| DATA EXCERPTS |
■ ■ ■ ■ ■ ■ ■

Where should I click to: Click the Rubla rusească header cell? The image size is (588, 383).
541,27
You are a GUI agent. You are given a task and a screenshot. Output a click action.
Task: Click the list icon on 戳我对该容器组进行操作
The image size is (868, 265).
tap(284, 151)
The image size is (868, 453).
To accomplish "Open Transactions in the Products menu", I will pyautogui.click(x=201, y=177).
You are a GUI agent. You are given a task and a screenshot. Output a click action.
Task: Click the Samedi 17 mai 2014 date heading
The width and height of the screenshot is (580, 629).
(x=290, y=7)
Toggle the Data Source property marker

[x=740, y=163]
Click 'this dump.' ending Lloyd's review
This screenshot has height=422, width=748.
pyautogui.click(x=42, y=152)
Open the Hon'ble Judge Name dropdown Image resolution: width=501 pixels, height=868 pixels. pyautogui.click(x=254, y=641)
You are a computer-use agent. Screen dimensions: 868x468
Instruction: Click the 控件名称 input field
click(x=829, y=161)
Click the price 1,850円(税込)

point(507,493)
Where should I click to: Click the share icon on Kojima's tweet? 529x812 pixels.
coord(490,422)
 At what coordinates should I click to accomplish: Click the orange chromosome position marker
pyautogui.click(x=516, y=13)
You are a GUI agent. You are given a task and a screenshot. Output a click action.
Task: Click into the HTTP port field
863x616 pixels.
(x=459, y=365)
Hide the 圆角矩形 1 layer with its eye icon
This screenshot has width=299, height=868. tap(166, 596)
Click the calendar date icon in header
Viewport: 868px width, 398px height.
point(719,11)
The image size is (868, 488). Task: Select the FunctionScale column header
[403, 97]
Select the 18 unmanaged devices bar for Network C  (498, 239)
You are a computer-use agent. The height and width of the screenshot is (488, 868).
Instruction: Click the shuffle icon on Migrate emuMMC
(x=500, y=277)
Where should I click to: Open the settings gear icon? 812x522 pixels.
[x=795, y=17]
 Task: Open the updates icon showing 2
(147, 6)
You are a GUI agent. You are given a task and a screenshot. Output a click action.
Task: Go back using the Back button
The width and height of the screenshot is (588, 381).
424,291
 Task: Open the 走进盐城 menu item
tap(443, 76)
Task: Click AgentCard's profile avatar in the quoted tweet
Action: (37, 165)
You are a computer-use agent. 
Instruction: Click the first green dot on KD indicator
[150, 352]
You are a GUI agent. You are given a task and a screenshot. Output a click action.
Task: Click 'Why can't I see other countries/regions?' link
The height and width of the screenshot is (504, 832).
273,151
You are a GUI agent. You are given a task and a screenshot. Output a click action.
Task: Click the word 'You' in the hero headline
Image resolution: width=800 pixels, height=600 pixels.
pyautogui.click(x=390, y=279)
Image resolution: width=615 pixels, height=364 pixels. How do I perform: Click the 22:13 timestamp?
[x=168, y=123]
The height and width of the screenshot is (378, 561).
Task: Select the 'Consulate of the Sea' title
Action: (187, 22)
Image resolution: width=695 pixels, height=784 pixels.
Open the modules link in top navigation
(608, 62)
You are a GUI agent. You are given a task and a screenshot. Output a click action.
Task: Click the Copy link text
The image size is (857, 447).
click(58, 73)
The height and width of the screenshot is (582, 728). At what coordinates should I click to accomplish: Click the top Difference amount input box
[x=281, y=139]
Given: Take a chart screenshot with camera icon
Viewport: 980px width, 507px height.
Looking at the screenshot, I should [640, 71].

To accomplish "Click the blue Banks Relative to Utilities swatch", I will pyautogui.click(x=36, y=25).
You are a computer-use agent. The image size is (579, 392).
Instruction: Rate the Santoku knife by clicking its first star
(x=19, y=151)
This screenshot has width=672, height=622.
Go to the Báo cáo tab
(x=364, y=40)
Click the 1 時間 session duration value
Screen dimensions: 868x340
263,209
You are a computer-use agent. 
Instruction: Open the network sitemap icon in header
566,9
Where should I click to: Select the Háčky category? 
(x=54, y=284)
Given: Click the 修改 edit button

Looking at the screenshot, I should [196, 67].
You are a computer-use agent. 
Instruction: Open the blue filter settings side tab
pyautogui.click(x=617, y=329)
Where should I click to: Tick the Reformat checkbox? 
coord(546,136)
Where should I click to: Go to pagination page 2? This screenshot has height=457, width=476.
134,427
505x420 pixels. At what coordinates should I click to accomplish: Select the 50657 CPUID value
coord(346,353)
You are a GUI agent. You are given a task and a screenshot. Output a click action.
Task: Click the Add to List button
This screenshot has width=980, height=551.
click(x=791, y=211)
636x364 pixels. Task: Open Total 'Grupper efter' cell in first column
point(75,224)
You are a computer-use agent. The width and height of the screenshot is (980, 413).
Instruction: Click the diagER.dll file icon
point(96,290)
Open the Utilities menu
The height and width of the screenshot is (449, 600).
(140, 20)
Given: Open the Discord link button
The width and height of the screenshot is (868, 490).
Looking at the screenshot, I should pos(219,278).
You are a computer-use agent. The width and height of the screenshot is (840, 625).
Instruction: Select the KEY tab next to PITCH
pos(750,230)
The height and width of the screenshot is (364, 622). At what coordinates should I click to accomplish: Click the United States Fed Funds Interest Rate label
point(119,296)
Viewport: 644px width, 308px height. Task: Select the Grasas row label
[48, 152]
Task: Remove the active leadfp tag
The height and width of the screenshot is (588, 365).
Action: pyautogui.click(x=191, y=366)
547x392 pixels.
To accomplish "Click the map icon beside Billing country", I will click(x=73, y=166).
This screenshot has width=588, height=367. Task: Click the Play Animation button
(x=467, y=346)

■ ■ ■ ■ ■ ■ ■

| GOAL OF THE EXERCISE |
Lines in the data that include the word "will" should all be copied.

| ANSWER FOR THE TASK |
To accomplish "Open Transactions in the Products menu", I will pyautogui.click(x=201, y=177).
To accomplish "Click the blue Banks Relative to Utilities swatch", I will pyautogui.click(x=36, y=25).
To accomplish "Click the map icon beside Billing country", I will click(x=73, y=166).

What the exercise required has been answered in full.